> [DATA SUPPLIED]
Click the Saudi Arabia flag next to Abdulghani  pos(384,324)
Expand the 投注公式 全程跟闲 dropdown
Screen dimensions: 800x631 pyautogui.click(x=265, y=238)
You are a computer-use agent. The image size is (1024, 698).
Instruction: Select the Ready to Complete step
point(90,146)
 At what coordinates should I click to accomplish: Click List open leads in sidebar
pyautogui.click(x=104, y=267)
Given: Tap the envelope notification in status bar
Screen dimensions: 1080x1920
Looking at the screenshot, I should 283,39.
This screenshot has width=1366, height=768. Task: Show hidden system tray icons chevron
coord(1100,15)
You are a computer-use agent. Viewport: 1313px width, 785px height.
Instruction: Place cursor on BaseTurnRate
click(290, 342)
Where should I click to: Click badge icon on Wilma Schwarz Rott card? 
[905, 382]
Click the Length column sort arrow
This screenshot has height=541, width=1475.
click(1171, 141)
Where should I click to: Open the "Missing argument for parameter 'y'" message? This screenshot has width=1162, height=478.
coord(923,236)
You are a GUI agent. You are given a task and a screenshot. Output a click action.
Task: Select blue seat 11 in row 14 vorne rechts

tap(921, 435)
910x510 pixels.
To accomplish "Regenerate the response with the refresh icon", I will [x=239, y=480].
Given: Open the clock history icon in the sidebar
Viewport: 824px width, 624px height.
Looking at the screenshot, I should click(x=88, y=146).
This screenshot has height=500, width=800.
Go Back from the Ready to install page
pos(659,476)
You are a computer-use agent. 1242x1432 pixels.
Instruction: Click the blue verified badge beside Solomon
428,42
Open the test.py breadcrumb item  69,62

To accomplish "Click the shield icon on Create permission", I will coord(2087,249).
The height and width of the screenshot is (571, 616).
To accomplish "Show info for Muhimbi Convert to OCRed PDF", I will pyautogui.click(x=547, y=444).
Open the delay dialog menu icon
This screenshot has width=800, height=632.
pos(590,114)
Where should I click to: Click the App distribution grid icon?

> [EXERCISE INSTRUCTIONS] Each line of the listing is to be output verbatim.

> [YOUR RESPONSE]
Click the Saudi Arabia flag next to Abdulghani  pos(384,324)
Expand the 投注公式 全程跟闲 dropdown
Screen dimensions: 800x631 pyautogui.click(x=265, y=238)
You are a computer-use agent. The image size is (1024, 698).
Instruction: Select the Ready to Complete step
point(90,146)
 At what coordinates should I click to accomplish: Click List open leads in sidebar
pyautogui.click(x=104, y=267)
Given: Tap the envelope notification in status bar
Screen dimensions: 1080x1920
Looking at the screenshot, I should 283,39.
This screenshot has width=1366, height=768. Task: Show hidden system tray icons chevron
coord(1100,15)
You are a computer-use agent. Viewport: 1313px width, 785px height.
Instruction: Place cursor on BaseTurnRate
click(290, 342)
Where should I click to: Click badge icon on Wilma Schwarz Rott card? 
[905, 382]
Click the Length column sort arrow
This screenshot has height=541, width=1475.
click(1171, 141)
Where should I click to: Open the "Missing argument for parameter 'y'" message? This screenshot has width=1162, height=478.
coord(923,236)
You are a GUI agent. You are given a task and a screenshot. Output a click action.
Task: Select blue seat 11 in row 14 vorne rechts

tap(921, 435)
910x510 pixels.
To accomplish "Regenerate the response with the refresh icon", I will [x=239, y=480].
Given: Open the clock history icon in the sidebar
Viewport: 824px width, 624px height.
Looking at the screenshot, I should click(x=88, y=146).
This screenshot has height=500, width=800.
Go Back from the Ready to install page
pos(659,476)
You are a computer-use agent. 1242x1432 pixels.
Instruction: Click the blue verified badge beside Solomon
428,42
Open the test.py breadcrumb item  69,62

To accomplish "Click the shield icon on Create permission", I will coord(2087,249).
The height and width of the screenshot is (571, 616).
To accomplish "Show info for Muhimbi Convert to OCRed PDF", I will pyautogui.click(x=547, y=444).
Open the delay dialog menu icon
This screenshot has width=800, height=632.
pos(590,114)
Where should I click to: Click the App distribution grid icon?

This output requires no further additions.